Jenkins Pipeline Environment Variables
Internal
Overview
A Jenkins pipeline exposes environment variables via the global variable env
, which is available from anywhere in the Jenkinsfile. Please note that env
is not directly available from Groovy layer code invoked from Jenkinsfile, the reference to the pipeline must be passed along and must be used to refer to the env
global variable:
String imageVersion = buildInfo.rpmVersion != null ? buildInfo.rpmVersion : env.PREBUILT_IMAGE_TAG
[...]
hudson.remoting.ProxyException: groovy.lang.MissingPropertyException: No such property: env for class: playground.jenkins.steps.TestSomethingStep
Any variable set this way are global to the Pipeline build. For variables with node-specific content (such as file paths), you should use instead use withEnv() step, to bind the variable only with a node block.
The full list of environment variables accessible from within a Jenkins pipeline is documented at http://<jenkins-instance-url>/pipeline-syntax/globals#env.
Programming Model
Accessing Environment Variables
echo "Running ${env.BUILD_ID} on ${env.JENKINS_URL}"

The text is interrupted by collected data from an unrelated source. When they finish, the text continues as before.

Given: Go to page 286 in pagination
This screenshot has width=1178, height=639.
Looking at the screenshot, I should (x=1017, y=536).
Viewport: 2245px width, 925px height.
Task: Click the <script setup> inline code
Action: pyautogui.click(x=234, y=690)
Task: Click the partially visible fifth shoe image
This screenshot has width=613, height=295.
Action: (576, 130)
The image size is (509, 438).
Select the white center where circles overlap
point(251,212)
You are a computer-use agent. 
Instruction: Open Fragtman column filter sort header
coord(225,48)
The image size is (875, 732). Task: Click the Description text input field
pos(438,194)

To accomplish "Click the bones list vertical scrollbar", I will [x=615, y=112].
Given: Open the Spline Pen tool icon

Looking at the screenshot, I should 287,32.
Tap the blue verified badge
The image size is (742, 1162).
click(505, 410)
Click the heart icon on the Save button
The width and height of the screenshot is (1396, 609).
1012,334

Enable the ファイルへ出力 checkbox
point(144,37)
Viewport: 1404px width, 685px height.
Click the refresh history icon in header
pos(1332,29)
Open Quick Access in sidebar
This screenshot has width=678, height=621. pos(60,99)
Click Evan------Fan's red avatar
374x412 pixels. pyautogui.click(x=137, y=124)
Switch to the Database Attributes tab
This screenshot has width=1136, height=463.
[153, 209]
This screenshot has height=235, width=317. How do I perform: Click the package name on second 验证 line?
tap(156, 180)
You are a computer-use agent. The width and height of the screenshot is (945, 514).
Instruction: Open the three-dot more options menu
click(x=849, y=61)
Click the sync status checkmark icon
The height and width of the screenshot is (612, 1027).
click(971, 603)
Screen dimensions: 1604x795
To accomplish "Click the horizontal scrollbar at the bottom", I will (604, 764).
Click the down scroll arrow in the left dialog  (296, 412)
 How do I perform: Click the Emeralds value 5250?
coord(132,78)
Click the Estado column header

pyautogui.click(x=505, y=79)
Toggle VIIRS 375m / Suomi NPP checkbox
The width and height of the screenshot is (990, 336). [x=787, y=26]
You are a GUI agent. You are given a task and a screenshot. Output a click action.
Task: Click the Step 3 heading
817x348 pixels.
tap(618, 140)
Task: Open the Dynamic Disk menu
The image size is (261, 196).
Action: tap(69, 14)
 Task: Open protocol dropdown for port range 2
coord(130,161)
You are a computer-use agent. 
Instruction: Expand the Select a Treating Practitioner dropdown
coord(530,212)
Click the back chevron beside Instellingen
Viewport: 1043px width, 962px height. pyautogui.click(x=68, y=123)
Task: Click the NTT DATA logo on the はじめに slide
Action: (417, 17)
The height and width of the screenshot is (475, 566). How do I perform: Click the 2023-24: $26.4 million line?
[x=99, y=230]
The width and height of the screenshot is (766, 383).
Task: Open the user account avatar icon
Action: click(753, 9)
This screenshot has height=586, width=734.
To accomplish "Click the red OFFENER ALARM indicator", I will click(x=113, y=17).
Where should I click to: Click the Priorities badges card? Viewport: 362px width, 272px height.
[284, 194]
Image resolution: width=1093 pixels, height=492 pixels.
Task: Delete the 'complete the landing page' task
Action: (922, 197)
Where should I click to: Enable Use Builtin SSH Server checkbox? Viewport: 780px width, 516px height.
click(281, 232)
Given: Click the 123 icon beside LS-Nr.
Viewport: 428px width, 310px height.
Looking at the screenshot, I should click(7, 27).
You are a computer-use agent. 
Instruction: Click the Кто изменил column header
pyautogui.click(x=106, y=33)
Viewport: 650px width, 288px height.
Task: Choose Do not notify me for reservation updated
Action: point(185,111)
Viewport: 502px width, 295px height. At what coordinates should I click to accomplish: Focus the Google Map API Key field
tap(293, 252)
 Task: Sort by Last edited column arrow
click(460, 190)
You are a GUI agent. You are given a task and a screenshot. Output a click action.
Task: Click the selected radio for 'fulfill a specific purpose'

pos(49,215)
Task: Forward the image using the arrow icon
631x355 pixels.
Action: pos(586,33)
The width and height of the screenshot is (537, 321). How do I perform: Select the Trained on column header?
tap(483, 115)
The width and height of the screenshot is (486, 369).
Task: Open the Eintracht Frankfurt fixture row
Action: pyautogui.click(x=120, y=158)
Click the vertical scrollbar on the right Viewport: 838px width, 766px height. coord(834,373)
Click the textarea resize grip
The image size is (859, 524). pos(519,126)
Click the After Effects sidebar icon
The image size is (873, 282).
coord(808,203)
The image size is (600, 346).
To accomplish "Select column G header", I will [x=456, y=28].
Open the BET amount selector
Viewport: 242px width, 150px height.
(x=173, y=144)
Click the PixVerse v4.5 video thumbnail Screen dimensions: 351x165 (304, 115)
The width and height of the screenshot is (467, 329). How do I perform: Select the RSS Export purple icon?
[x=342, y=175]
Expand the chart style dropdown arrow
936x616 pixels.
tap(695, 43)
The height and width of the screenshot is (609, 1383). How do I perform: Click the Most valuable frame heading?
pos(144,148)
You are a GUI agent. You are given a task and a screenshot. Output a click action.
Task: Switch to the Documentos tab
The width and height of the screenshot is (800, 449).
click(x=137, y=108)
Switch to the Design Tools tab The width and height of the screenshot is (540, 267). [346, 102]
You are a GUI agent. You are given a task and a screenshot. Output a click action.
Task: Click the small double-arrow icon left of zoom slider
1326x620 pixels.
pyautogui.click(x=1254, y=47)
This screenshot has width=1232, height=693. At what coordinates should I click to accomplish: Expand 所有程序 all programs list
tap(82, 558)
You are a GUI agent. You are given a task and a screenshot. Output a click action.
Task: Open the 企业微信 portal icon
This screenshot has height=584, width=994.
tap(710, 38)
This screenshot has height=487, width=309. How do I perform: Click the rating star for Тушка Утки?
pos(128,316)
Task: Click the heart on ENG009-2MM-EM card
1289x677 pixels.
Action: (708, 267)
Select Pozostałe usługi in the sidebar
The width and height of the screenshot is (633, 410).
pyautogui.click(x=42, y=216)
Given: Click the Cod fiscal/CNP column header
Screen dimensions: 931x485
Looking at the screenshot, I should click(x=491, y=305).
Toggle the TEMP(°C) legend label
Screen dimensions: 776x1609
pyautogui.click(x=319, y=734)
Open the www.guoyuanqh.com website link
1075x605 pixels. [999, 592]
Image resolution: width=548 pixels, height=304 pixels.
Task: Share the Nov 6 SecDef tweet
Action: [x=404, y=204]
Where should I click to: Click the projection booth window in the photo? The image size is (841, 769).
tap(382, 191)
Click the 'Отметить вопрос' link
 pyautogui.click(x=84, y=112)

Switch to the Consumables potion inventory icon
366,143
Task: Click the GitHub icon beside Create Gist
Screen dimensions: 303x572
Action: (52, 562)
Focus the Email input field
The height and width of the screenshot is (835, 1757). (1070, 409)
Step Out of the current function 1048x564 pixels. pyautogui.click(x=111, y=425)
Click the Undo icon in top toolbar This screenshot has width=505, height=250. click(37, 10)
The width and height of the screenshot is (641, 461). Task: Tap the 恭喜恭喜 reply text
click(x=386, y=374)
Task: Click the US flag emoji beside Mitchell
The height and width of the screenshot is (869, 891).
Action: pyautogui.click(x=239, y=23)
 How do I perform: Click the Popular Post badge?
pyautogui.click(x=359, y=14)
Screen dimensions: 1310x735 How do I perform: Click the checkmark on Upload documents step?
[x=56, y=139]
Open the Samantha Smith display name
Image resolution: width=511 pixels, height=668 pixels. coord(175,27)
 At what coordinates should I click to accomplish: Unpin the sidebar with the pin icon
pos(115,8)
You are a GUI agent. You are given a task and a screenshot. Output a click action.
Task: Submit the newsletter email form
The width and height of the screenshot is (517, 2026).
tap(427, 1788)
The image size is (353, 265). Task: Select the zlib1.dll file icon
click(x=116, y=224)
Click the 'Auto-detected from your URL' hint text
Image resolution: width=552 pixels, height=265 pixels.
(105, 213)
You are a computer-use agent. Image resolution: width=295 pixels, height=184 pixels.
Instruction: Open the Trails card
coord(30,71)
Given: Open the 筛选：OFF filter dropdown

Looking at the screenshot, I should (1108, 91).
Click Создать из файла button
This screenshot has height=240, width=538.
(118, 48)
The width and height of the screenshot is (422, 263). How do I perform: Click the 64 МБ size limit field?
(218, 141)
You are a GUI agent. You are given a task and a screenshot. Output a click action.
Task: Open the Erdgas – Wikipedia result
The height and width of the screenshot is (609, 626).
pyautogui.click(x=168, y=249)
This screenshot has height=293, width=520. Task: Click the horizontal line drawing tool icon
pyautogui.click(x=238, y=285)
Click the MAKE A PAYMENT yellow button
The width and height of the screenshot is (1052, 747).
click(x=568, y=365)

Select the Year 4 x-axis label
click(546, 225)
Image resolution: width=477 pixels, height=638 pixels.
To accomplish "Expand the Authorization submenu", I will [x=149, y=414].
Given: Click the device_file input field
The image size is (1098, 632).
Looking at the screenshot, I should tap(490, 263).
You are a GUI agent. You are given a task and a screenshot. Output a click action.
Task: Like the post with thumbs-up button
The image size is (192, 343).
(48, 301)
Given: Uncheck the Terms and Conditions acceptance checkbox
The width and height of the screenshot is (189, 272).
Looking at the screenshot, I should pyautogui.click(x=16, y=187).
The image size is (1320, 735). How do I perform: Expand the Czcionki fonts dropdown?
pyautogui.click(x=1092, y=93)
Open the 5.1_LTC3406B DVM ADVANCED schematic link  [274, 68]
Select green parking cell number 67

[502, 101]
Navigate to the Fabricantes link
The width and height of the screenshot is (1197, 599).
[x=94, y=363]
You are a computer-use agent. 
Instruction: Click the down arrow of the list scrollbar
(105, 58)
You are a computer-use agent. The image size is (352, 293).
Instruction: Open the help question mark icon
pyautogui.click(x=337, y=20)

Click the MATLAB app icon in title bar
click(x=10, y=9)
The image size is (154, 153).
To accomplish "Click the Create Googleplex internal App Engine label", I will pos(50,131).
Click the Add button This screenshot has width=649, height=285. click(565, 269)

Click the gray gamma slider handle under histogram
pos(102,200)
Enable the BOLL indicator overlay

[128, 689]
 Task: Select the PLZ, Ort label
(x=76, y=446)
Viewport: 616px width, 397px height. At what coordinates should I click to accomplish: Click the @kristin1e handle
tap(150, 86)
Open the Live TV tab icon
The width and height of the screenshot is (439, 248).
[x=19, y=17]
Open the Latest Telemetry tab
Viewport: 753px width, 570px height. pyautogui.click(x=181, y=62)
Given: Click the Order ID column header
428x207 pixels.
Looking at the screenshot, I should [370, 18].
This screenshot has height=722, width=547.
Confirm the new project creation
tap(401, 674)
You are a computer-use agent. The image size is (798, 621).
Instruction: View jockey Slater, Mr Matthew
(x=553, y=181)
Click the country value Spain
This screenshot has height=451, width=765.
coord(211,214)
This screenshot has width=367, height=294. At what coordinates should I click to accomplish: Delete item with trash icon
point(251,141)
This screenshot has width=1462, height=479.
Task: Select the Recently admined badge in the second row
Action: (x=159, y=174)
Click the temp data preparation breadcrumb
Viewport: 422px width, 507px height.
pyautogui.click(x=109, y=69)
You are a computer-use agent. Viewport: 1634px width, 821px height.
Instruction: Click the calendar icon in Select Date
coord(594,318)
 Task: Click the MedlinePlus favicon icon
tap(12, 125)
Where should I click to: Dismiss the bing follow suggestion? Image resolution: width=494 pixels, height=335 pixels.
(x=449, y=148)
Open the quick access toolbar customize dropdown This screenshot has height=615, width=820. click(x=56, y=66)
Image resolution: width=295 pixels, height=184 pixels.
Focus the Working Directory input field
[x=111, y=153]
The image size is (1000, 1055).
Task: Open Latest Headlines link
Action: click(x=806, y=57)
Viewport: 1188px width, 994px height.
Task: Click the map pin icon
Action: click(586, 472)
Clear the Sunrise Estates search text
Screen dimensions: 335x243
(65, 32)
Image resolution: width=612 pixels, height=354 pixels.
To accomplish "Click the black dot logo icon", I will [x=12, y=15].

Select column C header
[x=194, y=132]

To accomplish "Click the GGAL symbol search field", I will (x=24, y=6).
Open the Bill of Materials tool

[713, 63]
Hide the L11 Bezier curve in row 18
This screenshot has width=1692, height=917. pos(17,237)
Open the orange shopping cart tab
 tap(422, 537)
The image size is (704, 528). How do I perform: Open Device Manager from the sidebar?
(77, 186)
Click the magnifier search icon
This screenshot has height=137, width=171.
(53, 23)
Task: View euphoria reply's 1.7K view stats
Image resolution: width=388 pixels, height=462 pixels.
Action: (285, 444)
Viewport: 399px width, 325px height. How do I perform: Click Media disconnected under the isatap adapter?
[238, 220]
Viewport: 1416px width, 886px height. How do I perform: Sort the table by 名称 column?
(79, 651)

Setting Environment Variables
Setting an environment variable within a Jenkins Pipeline is accomplished differently depending on whether declarative or scripted pipeline is used.
Declarative Pipeline
Declarative pipeline supports an environment directive. An environment
directive used in the top-level pipeline block will apply to all steps within the pipeline. An environment directive defined within a stage will only apply the given environment variables to steps within the stage.
pipeline {
agent any
environment {
CC = 'clang'
}
stages {
stage('Example') {
environment {
DEBUG_FLAGS = '-g'
}
steps {
sh 'printenv'
}
}
}
}
Scripted Pipeline
Scripted pipeline must use the withEnv step.
Setting Environment Variables Dynamically
Environment Variables
Environment variables can be set globally or per stage. Setting environment variable per stage means they will only apply to the stage in which they were defined.
Jenkins Pipeline Environment Variables
The Jenkins Pipeline exposes its environment variable via the global variable "env", which is available from anywhere in the Jenkinsfile".
The full list is available at ${YOUR_JENKINS_URL}/pipeline-syntax/globals#env
BUILD_ID
The current build ID, identical to BUILD_NUMBER. Available both on master and on nodes.
153
BUILD_NUMBER
The current build number, such as "153". Same as BUILD_ID. Available both on master and on nodes.
153
BUILD_TAG
Contains job (pipeline) name and build number. Available both on master and on nodes.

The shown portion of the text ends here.